Re: huge price database question..

From
Lee Hachadoorian
Date:


On Tue, Mar 20, 2012 at 11:28 PM, Jim Green <student.northwestern@gmail.com> wrote:
On 20 March 2012 22:57, John R Pierce <pierce@hogranch.com> wrote:

> avg() in the database is going to be a lot faster than copying the data into
> memory for an application to process.

I see..

As an example, I ran average on a 700,000 row table with 231 census variables reported by state. Running average on all 231 columns grouping by state inside Postgres beat running it by R by a factor of 130 NOT COUNTING an additional minute or so to pull the table from Postgres to R. To be fair, these numbers are not strictly comparable, because it's running on different hardware. But the setup is not atypical: Postgres is running on a heavy hitting server while R is running on my desktop.

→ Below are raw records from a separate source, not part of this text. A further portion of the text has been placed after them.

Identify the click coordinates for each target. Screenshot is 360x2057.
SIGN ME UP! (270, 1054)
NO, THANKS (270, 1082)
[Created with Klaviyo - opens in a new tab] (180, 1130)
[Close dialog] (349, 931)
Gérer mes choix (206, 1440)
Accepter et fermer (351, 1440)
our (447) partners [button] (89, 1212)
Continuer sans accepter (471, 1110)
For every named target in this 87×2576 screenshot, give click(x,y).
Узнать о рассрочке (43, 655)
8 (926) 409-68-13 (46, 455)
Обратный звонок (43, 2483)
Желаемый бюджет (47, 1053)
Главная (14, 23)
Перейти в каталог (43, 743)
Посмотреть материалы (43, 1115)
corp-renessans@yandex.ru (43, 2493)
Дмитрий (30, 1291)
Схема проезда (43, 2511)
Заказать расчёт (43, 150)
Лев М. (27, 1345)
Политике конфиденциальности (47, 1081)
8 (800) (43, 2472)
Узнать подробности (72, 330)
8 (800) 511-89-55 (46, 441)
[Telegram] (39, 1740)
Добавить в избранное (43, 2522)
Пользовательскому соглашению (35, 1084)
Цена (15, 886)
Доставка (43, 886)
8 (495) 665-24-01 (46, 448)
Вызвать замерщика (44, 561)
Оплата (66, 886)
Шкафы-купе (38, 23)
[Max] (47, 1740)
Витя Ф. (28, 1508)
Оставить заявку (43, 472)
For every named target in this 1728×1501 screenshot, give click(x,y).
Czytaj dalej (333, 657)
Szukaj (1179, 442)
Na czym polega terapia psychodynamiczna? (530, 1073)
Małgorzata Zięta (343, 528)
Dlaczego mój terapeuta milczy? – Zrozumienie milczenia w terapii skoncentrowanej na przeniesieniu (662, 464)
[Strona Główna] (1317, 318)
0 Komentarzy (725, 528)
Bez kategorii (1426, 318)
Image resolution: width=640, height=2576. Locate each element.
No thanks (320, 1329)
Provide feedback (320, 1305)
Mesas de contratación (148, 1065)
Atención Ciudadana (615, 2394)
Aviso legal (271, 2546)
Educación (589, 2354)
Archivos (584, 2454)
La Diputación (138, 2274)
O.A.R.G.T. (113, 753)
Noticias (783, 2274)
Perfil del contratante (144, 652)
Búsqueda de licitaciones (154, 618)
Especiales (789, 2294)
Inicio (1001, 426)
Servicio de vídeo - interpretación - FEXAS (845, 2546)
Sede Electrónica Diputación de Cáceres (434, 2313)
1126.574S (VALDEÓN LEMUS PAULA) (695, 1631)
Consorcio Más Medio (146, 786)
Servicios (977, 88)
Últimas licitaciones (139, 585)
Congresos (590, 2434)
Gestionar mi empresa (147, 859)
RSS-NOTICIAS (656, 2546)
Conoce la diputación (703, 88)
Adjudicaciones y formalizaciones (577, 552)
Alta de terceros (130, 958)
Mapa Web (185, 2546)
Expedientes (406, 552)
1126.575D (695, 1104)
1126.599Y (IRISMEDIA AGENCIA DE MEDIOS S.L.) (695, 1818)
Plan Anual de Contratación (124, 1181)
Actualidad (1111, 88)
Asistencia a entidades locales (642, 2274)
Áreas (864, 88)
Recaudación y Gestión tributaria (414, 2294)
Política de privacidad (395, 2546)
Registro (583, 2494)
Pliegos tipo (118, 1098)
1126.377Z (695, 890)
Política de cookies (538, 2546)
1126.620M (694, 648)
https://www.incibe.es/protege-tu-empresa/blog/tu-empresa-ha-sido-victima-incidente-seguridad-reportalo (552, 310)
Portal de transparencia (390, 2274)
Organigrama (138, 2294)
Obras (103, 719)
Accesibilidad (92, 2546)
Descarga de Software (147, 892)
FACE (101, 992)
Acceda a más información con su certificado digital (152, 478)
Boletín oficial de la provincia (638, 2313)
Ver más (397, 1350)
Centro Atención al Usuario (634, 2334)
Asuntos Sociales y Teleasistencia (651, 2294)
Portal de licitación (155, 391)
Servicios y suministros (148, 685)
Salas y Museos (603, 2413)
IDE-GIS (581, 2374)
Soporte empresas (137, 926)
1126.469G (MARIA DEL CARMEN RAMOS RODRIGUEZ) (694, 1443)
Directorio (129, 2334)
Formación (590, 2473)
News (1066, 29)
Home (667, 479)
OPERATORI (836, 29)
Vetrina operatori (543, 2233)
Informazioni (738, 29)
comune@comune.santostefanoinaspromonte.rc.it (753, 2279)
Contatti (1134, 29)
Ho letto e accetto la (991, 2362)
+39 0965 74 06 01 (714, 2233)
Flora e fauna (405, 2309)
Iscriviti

SELECT state, avg(col1), avg(col2), [...] avg(col231)
FROM some_table
GROUP BY state;

5741 ms

aggregate(dfSomeTable, by = list(dfSomeTable$state), FUN = mean, na.rm = TRUE)

754746 ms
 
--Lee

Re: huge price database question..

From
Adrian Klaver
Date:
On 03/21/2012 09:34 AM, Jim Green wrote:
> On 21 March 2012 11:01, Steve Crawford<scrawford@pinpointresearch.com>  wrote:
>> Something sounds wrong, here. XID wraps around somewhere around 4-billion
>> transactions which is a substantial multiple of the entire number of records
>> you are trying to insert. Do you have any unusual vacuum settings?
>
> I have autvacumm=off in my config and I still get autovacuum process..
> but yes, I don't have 4 billion inserts till now.. I have attached my
> config used to do bulk loading at the end..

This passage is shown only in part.